(Beginning of Available data)

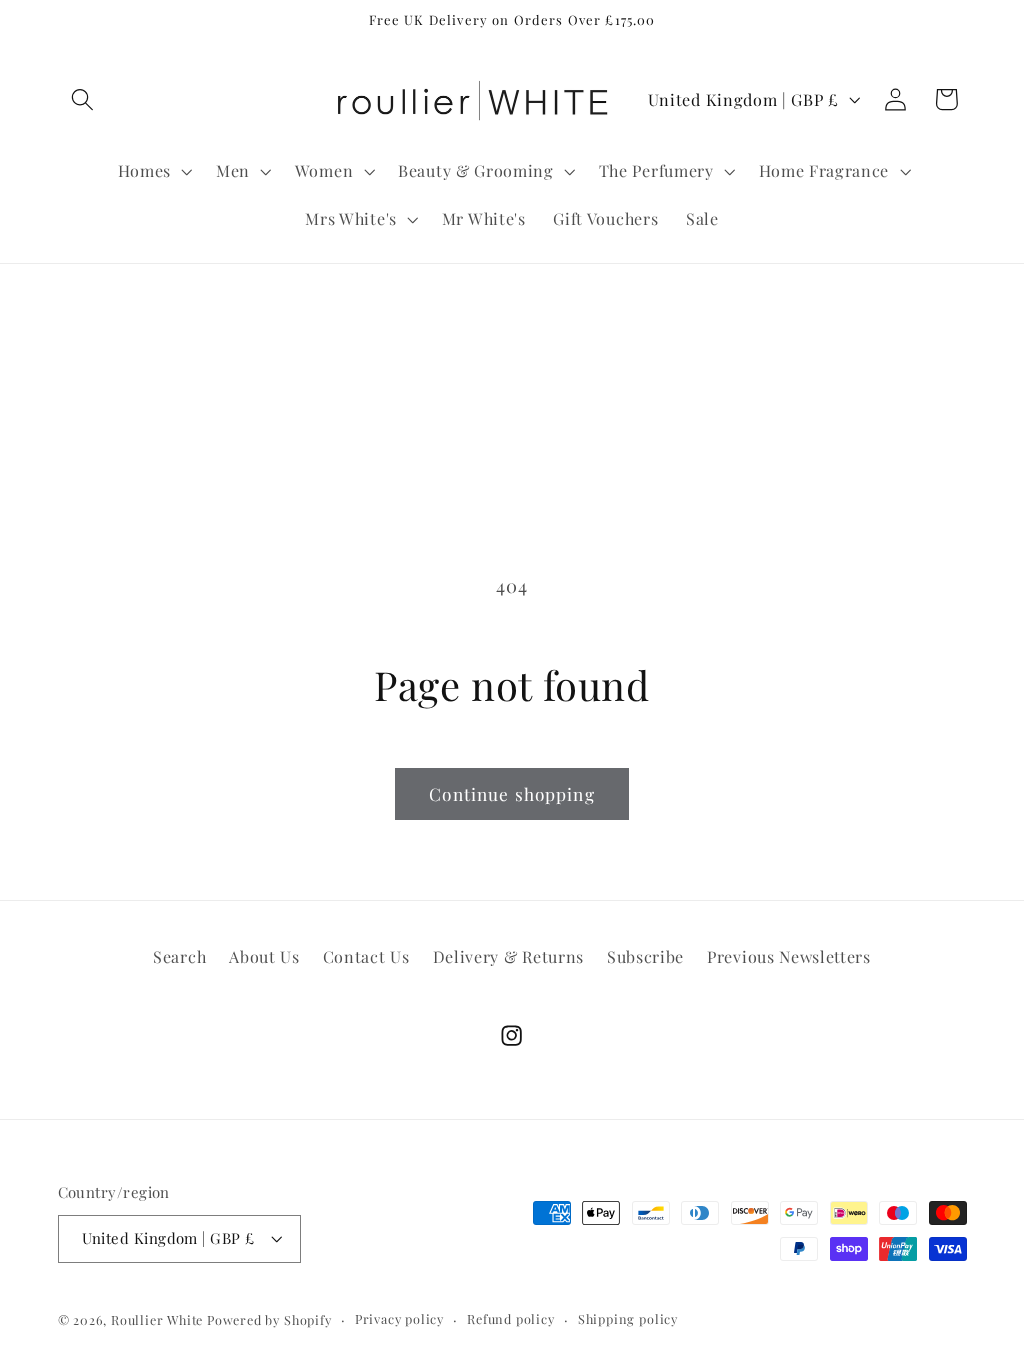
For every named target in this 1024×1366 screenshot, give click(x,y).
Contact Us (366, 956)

(End of Available data)
(Beginning of Available data)

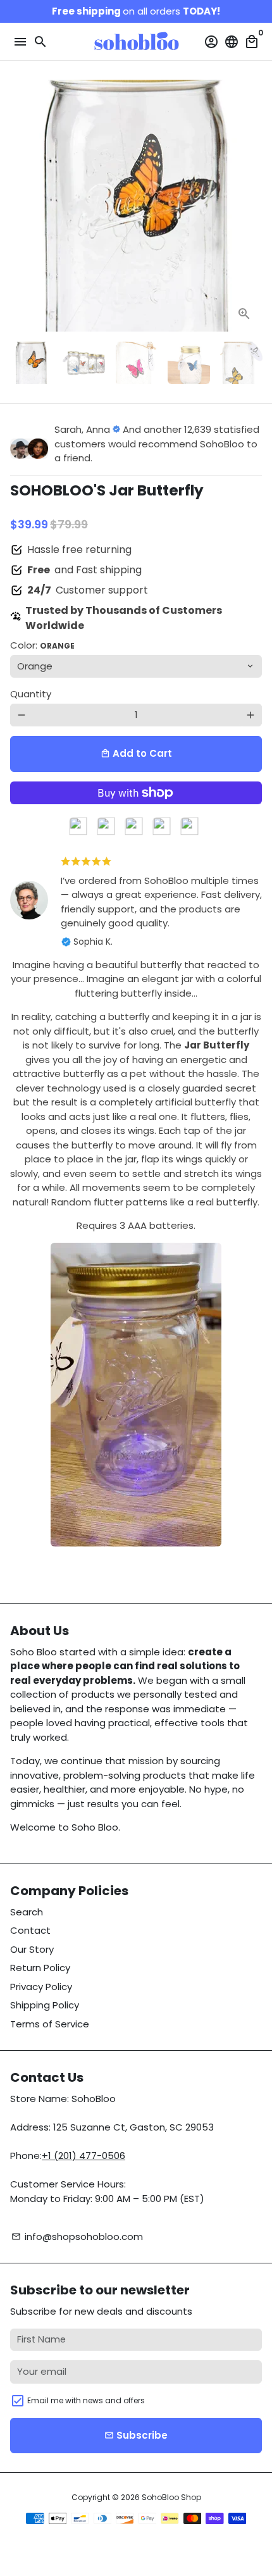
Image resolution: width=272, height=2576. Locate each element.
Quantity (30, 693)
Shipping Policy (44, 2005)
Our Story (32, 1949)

(End of Available data)

| What is expected |
Using the entries above, repeat only the lines from the one containing "For every named" through the one containing "Contact Us (366, 956)", end lines included.

| Result for this exercise |
For every named target in this 1024×1366 screenshot, give click(x,y).
Contact Us (366, 956)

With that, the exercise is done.